You were obligated to buy a set of three work shirts embroidered with your name if it seemed like you were going to be around for the long haul. Three shirts and one pair of shorts cost about $120, an expense taken out of your paycheck a bit at a time. Fortunately you didn’t have to do this right away. The company had an entire room filled with clothes from dudes who didn’t work there anymore. (The turnover rate was tremendous.) I got one with “Jamal” on it, the apparent incongruity of the name and my face something customers never failed to comment on. For a while, they only gave me one shirt. I’m sure this was accidental, but every day my shirt got more stained and stinky until I finally asked to borrow some more. After a few months there was talk of getting my own shirts. An embroidered name seemed like an accomplishment, though I was only going to be there for the summer and didn’t want to invest in a uniform I’d happily never wear again. I didn’t push the issue and continued to wear gigantic shirts with improbable names, and this arrangement was sustained for the duration of my employment.

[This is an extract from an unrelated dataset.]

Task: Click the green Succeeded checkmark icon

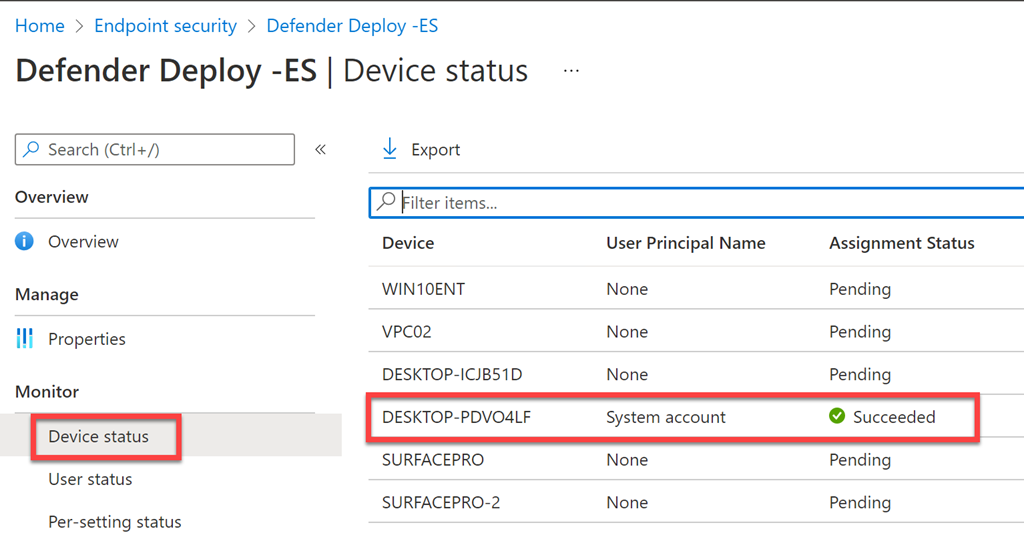Action: pos(837,417)
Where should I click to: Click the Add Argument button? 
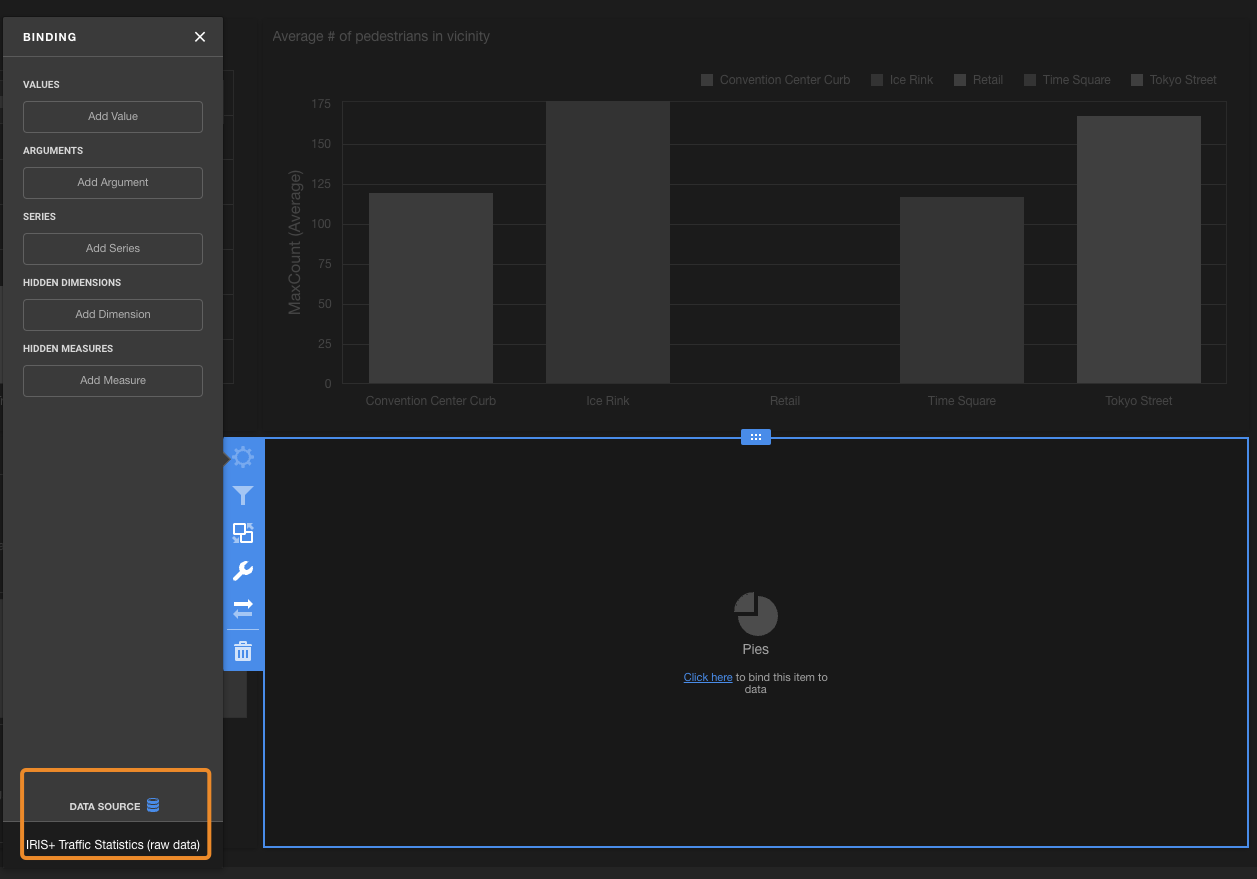point(113,182)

If you appeared to be responsible and had a clean driving record, you’d be groomed to be a driver/crew leader. One day the manager said I wasn’t going on a move but would begin the training to become a driver. Great? I wondered. They grabbed another guy and brought him in too, where he continued to eat the bowl of cereal that he prepared every morning at work. His cereal routine was a perpetual source of derision by guys who couldn’t believe that this dude was so comfortably at home that he had his own bowl in the break room cupboard and gallon of milk in the fridge. We filled out some paperwork and then watched five or six hours of those hilarious training videos that only ever seem to have been made in the early 90s. (Haven’t they made any new videos, for any company or type of work, since then?) We were told the second part of the training would take place later that week and were then sent home. I wasn’t sure they picked the right guy to be a driver because I didn’t command any respect at all, and certainly not that of people who’d be there longer than me but were unable to drive for various legal reasons. Maybe the company realized this. After that one day of watching videos, neither of us heard anything more about it.